The Kimball methodology of data warehouse design is not as structured and regimented as the Corporate Information Factory.  The Kimball data warehouse is the sum of its parts; meaning one area of the business could be designed, developed and deployed providing BI insight while other aspects of the business have not been discussed.  This concept will speed the development of the data warehouse compared to the CIF, but the underlying data warehouse can become much more complex as more and more is added to it along with the possibility of rework.  This style views the architecture process from the business needs point of view compared to the IT/data perspective.

No Data Warehouse?

What about not using a data warehouse?  In the new age of Data as a Service (DaaS), Master Data Management along with Service Oriented Architecture (SOA), why re-store data from disparate systems?  Why not store the metadata of where the data is found and attach the business logic to the SOA call?  This can be a very powerful way to gain insight into data.  The idea that the development of a data warehouse can be done without the data warehouse.  There are already tools that will do this.  One of them is Qlikview from Qliktech.  The basic premise behind this tool is to allow the user to develop the Transform and Load aspects of ETL (Extract Transform and Load) in memory to delivery very quick analytics in a solid visual manner.  This tool is not a methodology, but SOA could be used in a larger context with the same principles. This style views the architecture process as something the business could do, but IT does not have to do.

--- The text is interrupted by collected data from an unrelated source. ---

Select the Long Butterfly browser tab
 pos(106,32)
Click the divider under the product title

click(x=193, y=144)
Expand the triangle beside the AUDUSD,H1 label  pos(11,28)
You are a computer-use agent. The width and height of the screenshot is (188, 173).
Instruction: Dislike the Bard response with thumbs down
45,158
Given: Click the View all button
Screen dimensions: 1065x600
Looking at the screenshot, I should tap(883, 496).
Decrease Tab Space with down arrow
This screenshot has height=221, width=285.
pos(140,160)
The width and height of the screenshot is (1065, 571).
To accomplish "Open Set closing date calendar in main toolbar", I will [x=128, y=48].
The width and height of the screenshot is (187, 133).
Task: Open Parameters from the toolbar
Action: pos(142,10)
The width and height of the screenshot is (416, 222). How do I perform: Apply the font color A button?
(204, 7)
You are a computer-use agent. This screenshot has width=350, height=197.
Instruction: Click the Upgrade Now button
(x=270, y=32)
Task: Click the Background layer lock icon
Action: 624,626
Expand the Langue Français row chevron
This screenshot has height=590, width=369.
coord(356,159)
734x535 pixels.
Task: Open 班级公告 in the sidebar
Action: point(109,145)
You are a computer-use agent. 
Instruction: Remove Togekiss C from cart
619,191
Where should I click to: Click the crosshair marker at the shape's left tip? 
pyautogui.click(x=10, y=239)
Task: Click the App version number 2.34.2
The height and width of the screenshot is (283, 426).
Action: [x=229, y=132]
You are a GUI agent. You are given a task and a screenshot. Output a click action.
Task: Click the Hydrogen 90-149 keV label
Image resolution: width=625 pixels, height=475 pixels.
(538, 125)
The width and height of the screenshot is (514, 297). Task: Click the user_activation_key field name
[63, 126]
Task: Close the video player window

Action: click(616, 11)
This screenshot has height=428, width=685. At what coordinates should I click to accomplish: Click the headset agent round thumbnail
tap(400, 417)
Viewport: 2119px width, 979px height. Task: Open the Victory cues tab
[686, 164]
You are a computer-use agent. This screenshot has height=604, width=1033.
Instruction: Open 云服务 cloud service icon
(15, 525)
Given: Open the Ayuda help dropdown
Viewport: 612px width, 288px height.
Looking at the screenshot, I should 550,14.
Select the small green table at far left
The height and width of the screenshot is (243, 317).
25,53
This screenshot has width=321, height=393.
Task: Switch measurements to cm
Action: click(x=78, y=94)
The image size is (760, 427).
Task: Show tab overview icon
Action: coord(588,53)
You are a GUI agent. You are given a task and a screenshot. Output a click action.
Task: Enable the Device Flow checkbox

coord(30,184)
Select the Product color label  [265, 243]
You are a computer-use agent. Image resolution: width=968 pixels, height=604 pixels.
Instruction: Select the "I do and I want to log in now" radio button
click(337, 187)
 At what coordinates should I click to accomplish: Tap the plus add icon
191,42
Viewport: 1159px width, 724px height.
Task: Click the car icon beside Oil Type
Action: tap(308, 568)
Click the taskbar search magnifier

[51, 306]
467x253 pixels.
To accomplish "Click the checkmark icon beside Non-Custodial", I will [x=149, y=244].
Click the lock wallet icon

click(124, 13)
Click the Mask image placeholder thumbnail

The idea that a data warehouse is necessary for a successful BI implementation is not necessarily true.  A data warehouse is not necessary to have analytics or provide a picture of the data you have.  I believe it is very questionable to say this process is sustainable to leverage every benefit for BI.  The very important aspect of BI that cannot be overcome by SOA, or in-memory analytic tools like Qlikview, is the entire reason the data warehouse first came about.

The decision for building or not building a datawarehouse is all about the history of the data.  Not the history that is required by law to be kept like financial data or what in many cases is considered ‘facts’ in the Kimball style.  If this were the only history needed, a data warehouse would be less necessary.  The type of history that is important is the history that cannot be reproduced within the source systems.  This is the history of changes made that are not kept by the source system.  In many cases a customer’s address may not be historically important in a transactional/source system so only  the most current record is kept.  If that history is not kept somewhere (like a data warehouse), analytics of historical purchases of products will not show a true picture of what actually happened.  It will only show the picture of what is in the source system at the current point in time.  This situation is the quinticential lynchpinn for why a data warehouse should be necessary.  The ability to track and keep history that is not kept in the source system is something SOA, or in-memory BI is not capable of reproducing.

If the desired BI capability for the business is operational in nature, a data warehouse will not offer any significant benefit over SOA.  This is a short sighted tactical means of looking at data and cannot provide strategic insight, but it certainly could be the best way to answer that need for data given the circumstances.  This would not be the end-all-be-all for BI, but it certainly can provide means to start a program.

So does this completely answer the question “Is a data warehouse necessary for BI?”  The data warehouse is necessary for a complete and sustainable BI program, but it does not have to be the start of the program.  So… of course the answer to that is still…. “It depends…”

1 Comment

CJ · October 14, 2018 at 1:05 pm

This is the theory-based answer, that presumes a technological green field. The reason “building a data warehouse” is a common solution is that for most clients DaaS is not a realistic approach given time, cost, and existing technical constraints.

If business users want information that crosses domains, has integrity, and provides meaningful answers based on all available data, a data warehouse is the least worst option given that data is housed in many existing systems that were not sized for DaaS, not designed or build to integrate seamlessly with other cross-domain systems, and the business can’t wait for those constraints to be addressed.